**WORK TO COMPLETE**: Extract every entry word for word. Skip the pictures.

[Stored data entries]
- Opening Delimiter -

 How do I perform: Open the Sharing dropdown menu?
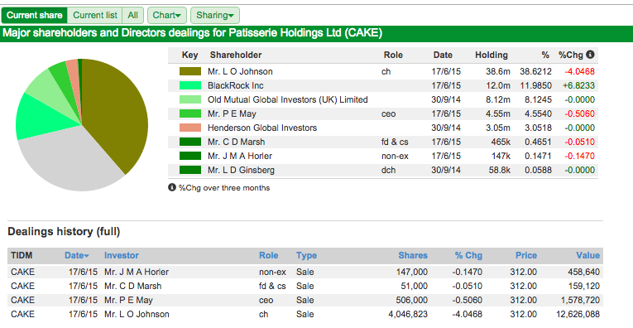pos(215,16)
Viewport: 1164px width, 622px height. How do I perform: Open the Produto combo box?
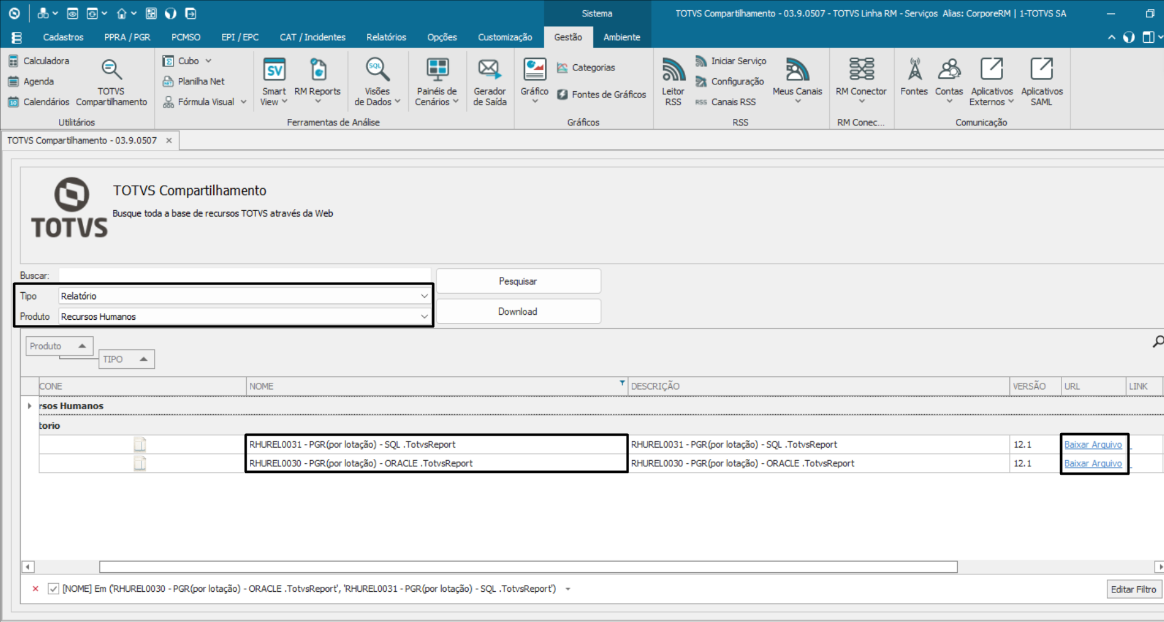coord(424,317)
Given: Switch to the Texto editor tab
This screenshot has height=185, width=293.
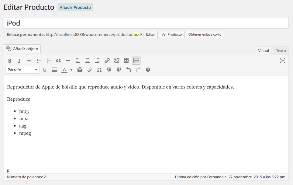Looking at the screenshot, I should pyautogui.click(x=281, y=51).
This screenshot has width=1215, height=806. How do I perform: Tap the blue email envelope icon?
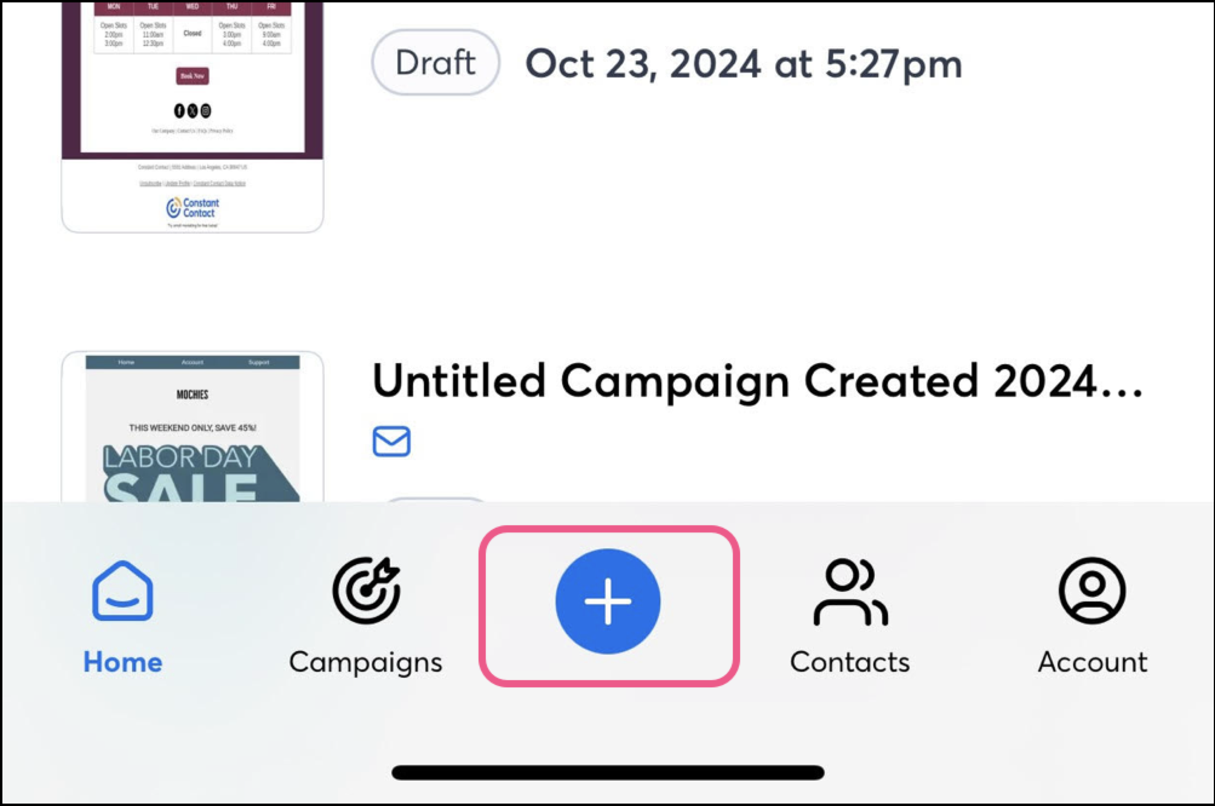pos(391,441)
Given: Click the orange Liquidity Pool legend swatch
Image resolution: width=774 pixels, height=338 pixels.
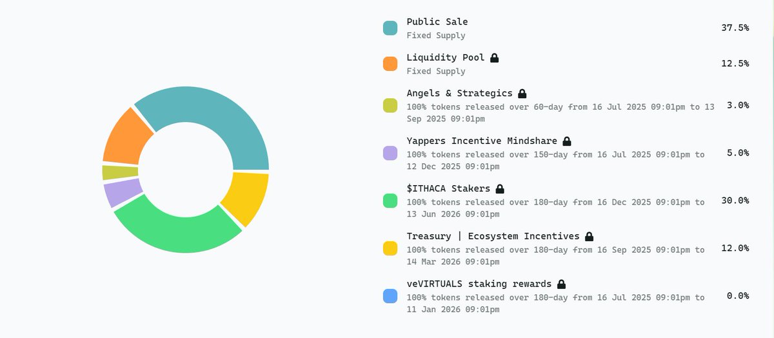Looking at the screenshot, I should [x=390, y=64].
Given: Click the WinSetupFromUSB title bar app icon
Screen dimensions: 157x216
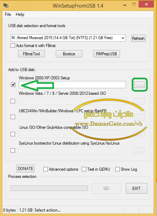Looking at the screenshot, I should (x=6, y=5).
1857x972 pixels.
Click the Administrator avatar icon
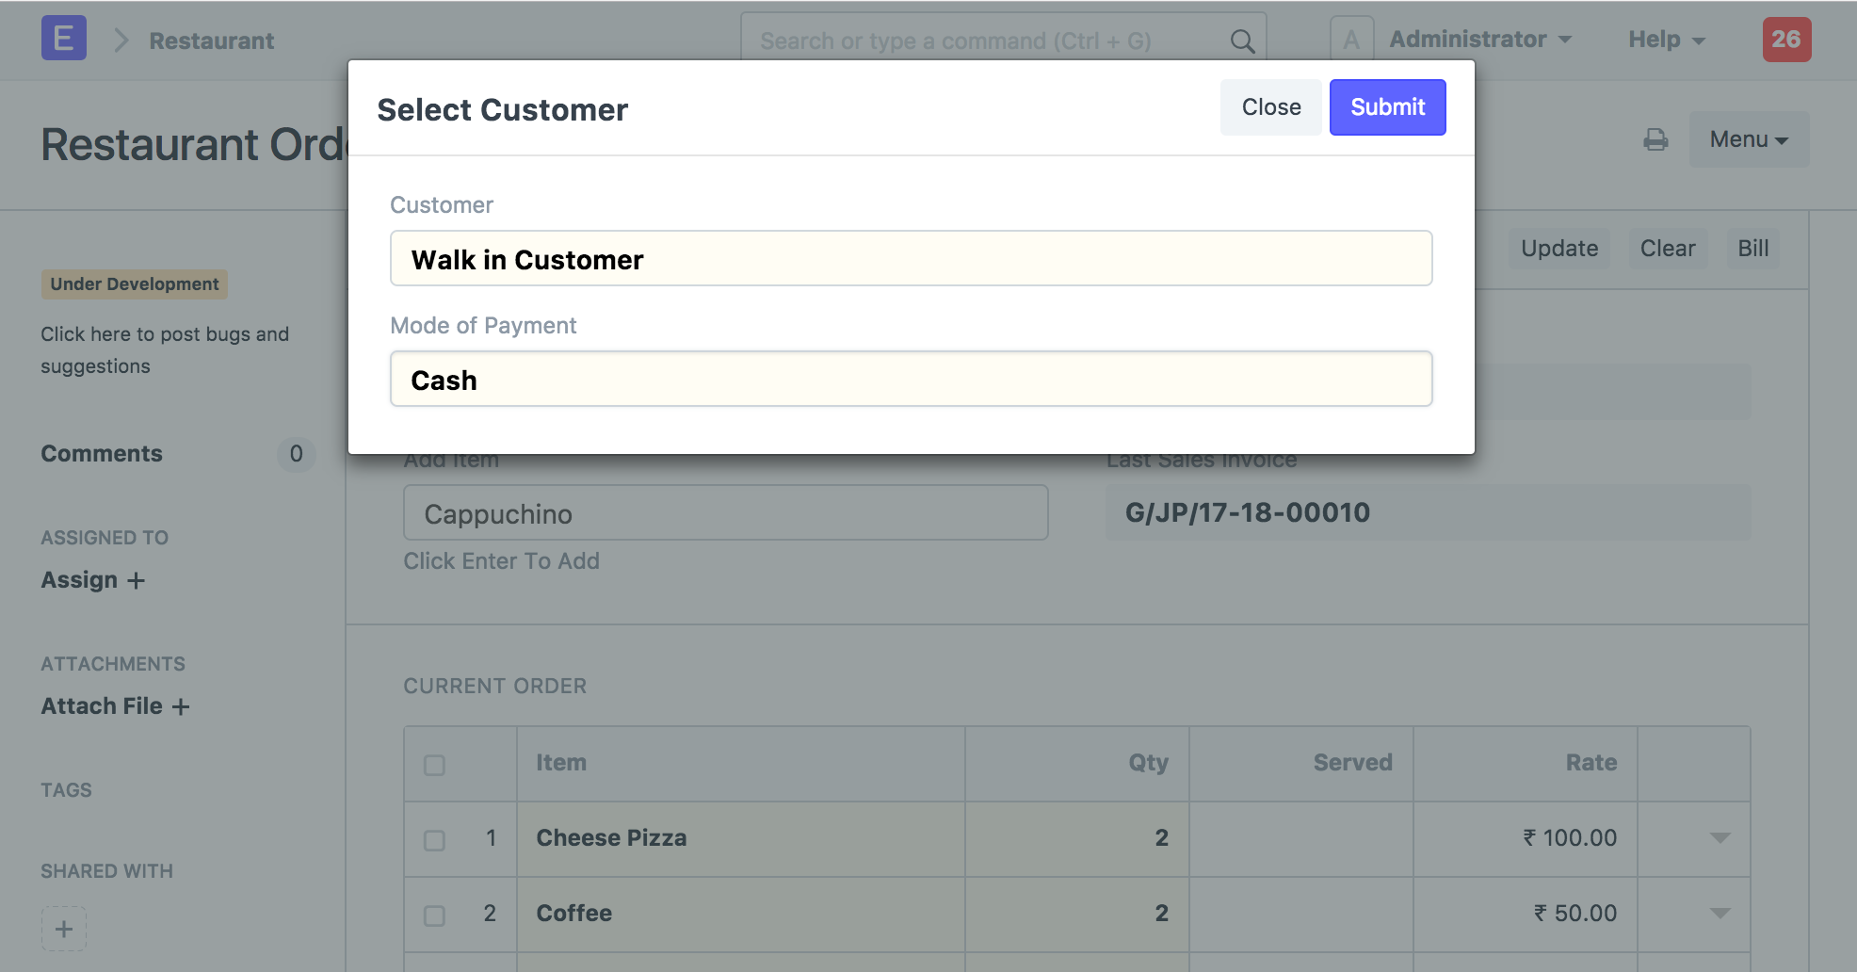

- Closing Delimiter -

**TASK OUTPUT**:
 How do I perform: Open the Sharing dropdown menu?
pos(215,16)
Viewport: 1164px width, 622px height. How do I perform: Open the Produto combo box?
coord(424,317)
Given: Switch to the Texto editor tab
This screenshot has height=185, width=293.
Looking at the screenshot, I should pyautogui.click(x=281, y=51).
This screenshot has width=1215, height=806. How do I perform: Tap the blue email envelope icon?
pos(391,441)
Given: Click the orange Liquidity Pool legend swatch
Image resolution: width=774 pixels, height=338 pixels.
Looking at the screenshot, I should [x=390, y=64].
Given: Click the WinSetupFromUSB title bar app icon
Screen dimensions: 157x216
Looking at the screenshot, I should (x=6, y=5).
1857x972 pixels.
Click the Administrator avatar icon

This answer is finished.